0

I am trying to figure the frequency of phrases made up from one to eight words. I have been reading about text mining for phrases here and elsewhere and have found out that using ngram tokenization will be the best way to go.

However, when I copy and paste text from a .txt file it either comes up with an unidentified symbol error for multiple lines. Is it possible to use the readLines function in place of X in an ngram_Tokenizer code? E.g.:

Bigram_Tokenizer<-function(X(readLines(file.choose())(Ngram_tokenizer(X(readLines(file.choose(),WekaControl(min=#,max=#) in the example given by tomkauffman at GitHubGist (1)?

When I copy the readLines printout it comes up with 'unexpected [ in [' Do I need to include the same text in both "X" entries?

Thank you, Ben M.

  • `readLines` is just a function for reading the lines of a file, not for tokenizing.
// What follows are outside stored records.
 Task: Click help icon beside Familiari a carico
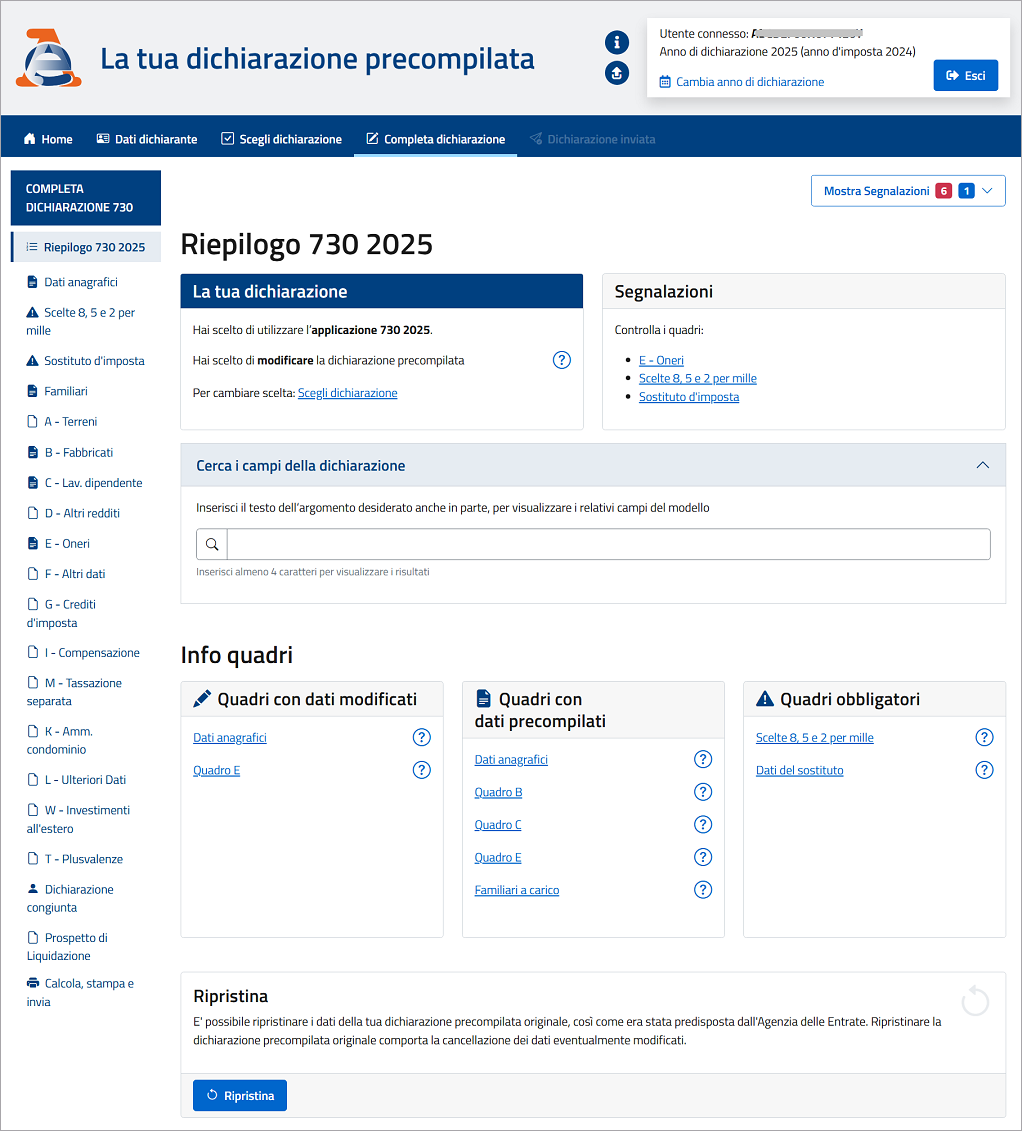pos(703,890)
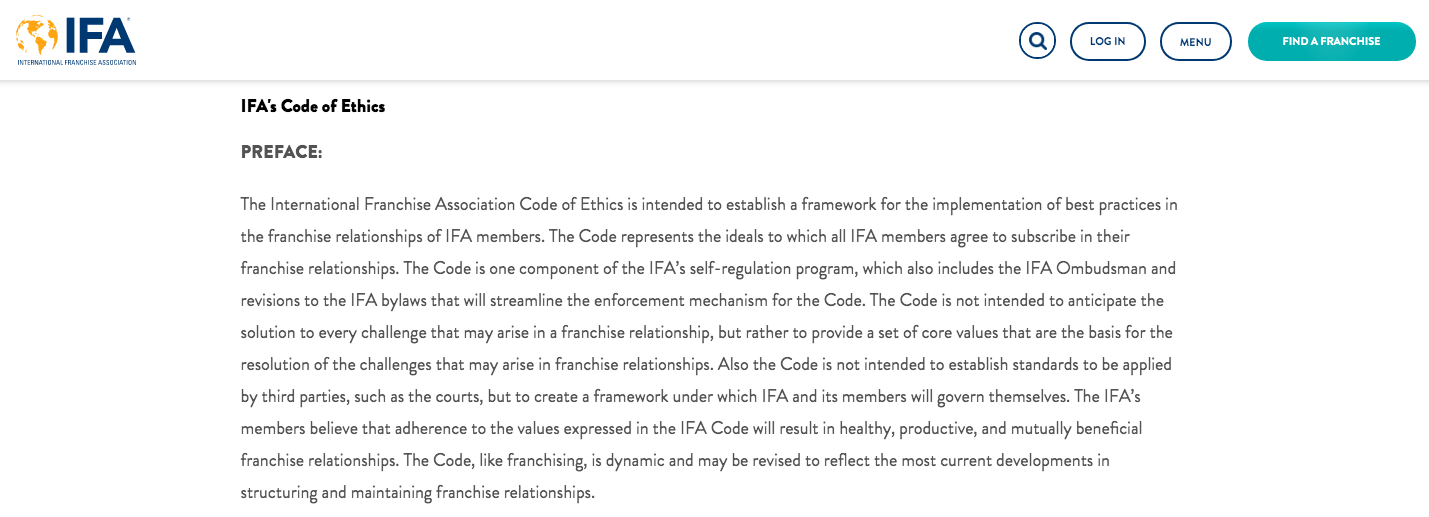The height and width of the screenshot is (517, 1429).
Task: Click the phrase "The Code, like franchising, is dynamic"
Action: coord(532,461)
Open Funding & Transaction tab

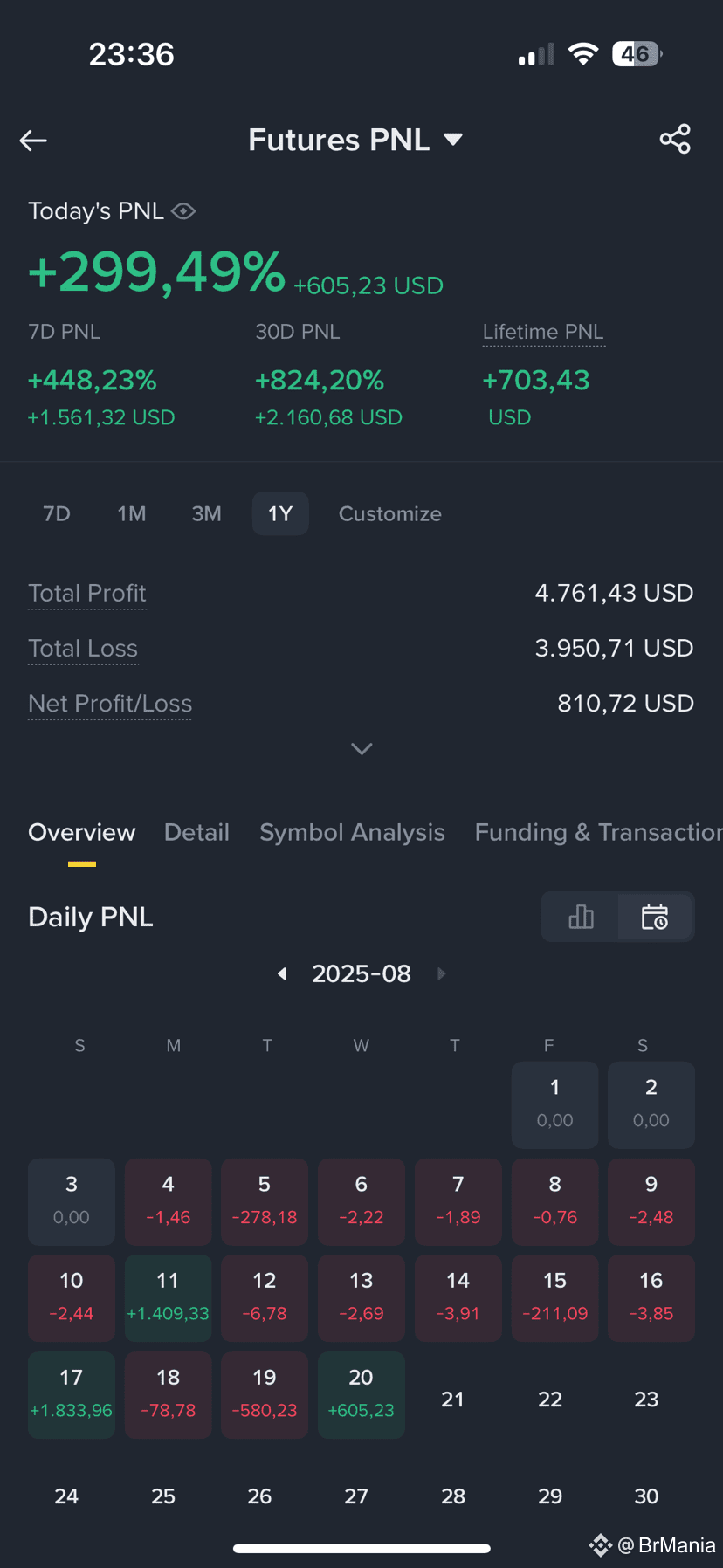coord(599,832)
Read in your text first, then use a tokenizer like `tokenizers::tokenize_ngrams` (accessible through `tidytext::unnest_tokens`, if you like). – alistaire May 16 '18 at 02:51
  • Thank you aistair, but do you mean I should use a `read text` or `read file` function then try the `tokenize::tokenize_ngrams` or `tidytext` functions? – Benjamin Mehrtens May 16 '18 at 05:45
  • Yes, use `readLines` or the like to import your text into R, and then a tokenizer to tokenize. – alistaire May 16 '18 at 06:52

0 Answers0